CONSIGNE: Poursuivez le texte ci-dessous sur les gestes liturgiques, en reprenant juste après sa dernière phrase.

Lorsque les évêques furent assimilés aux plus hauts dignitaires de l'Etat, ils reçurent des terres, des privilèges, des titres de Prince, Eminence, Monseigneur. L'évêque de Rome prit même le rang de Sa Majesté Impériale. On lui donna le titre de « Sa Sainteté ». Comme l'Empereur, on lui baisait les pieds. Il eut le droit de porter l'anneau et d'être salué par une génuflexion. Ces privilèges impériaux devinrent aussi ceux des évêques. C'est le pape Jean XXIII qui a fait supprimer ces génuflexions.
Au Moyen Age, le vassal s'agenouillait devant son suzerain pour la cérémonie d'adoubement. Plus tard, en réaction contre ceux qui niaient la présence réelle du Christ dans l'Eucharistie, l'Eglise romaine a maintenu la génuflexion comme geste d'adoration, se référant au texte de St Paul : « Qu'au nom de Jésus tout genou fléchisse au ciel, sur terre et dans les enfers… » (Phil. 2/9)

S'incliner

A l'agenouillement, les autres liturgies ont préféré le geste de s'incliner. C'est un geste de salutation et de respect que l'on retrouve dans les rites cisterciens, dominicains, gallicans ou orientaux.

Rompre le pain

Les 1ers chrétiens appelaient ce geste « la fraction du pain ».
Geste rituel dans l'ancien Testament: « Voici le pain de détresse que nos pères ont mangé à leur sortie d'Egypte ». On le partageait au moment de manger l'agneau pascal.
Au moment où, en compagnie des disciples d'Emmaüs, Jésus rompit le pain, « leurs yeux s'ouvrirent et ils le reconnurent ». (Luc 16, 30)

ENTRÉES FOURNIES:
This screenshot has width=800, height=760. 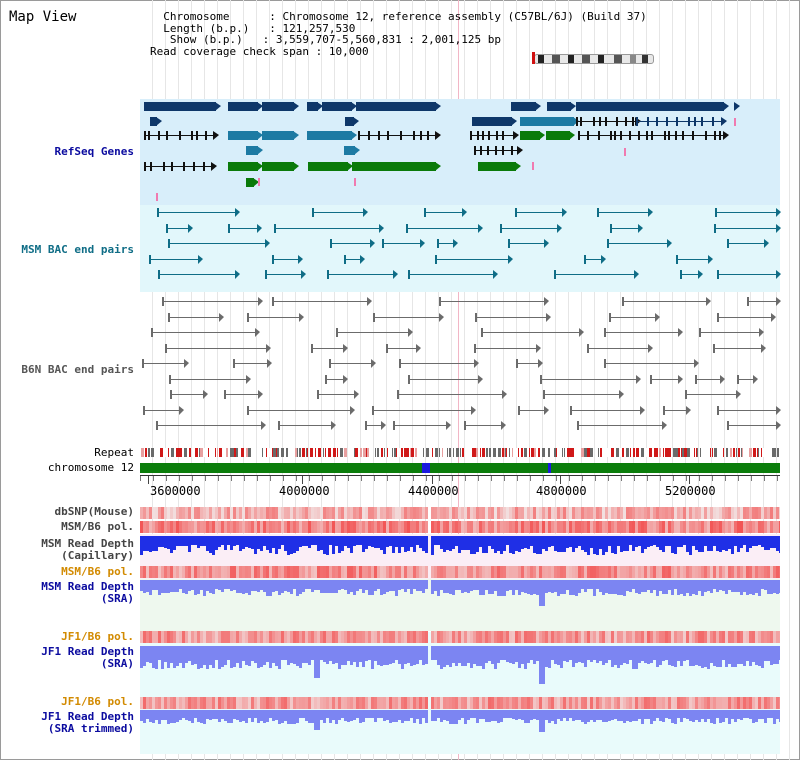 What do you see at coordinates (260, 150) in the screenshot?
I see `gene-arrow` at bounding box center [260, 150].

* * *

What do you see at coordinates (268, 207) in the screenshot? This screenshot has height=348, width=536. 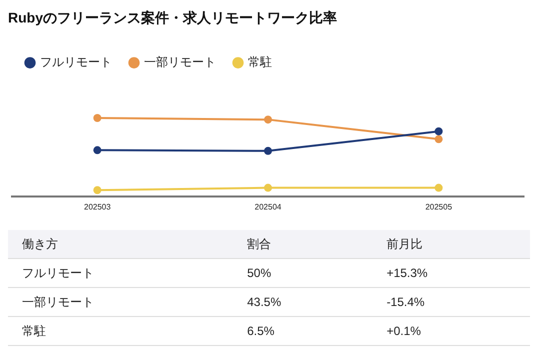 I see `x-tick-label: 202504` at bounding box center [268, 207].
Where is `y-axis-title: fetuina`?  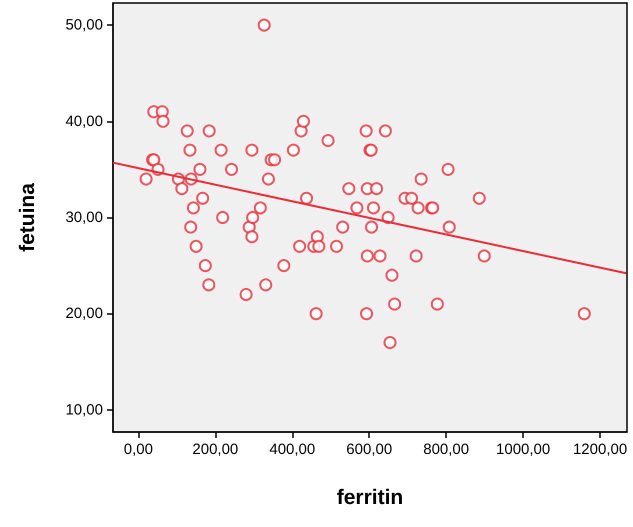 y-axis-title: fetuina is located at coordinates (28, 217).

RÉPONSE:
Jésus devait avoir une manière bien à lui de faire ce geste !
Dans la liturgie chrétienne, la fraction du pain est accompagnée du chant de « l'Agneau de Dieu » qu'on appelle « le chant de la fraction ».

En guise de conclusion

Chez nous, occidentaux, les corps sont un peu raidis par nos conceptions cartésiennes. La gestuelle est codifiée, raisonnée, alors qu'en Afrique ou dans les pays d'Amérique du Sud, l'on voit les gens qui se balancent et qui dansent au rythme des chants. Les enfants aussi se livrent plus facilement à une gestuelle expressive qui rejoint celle des anciens.

Au 12e siècle, Saint Dominique pratiquait comme tant d'autres la prière corporelle « tellement saisi par l'amour du Christ pour lui, qu'il lui répond avec tout son être par des gestes et des postures différentes ». (Manuscrit des neuf manières corporelles de prier de saint Dominique)

Laissons comme eux parler nos gestes devant Dieu !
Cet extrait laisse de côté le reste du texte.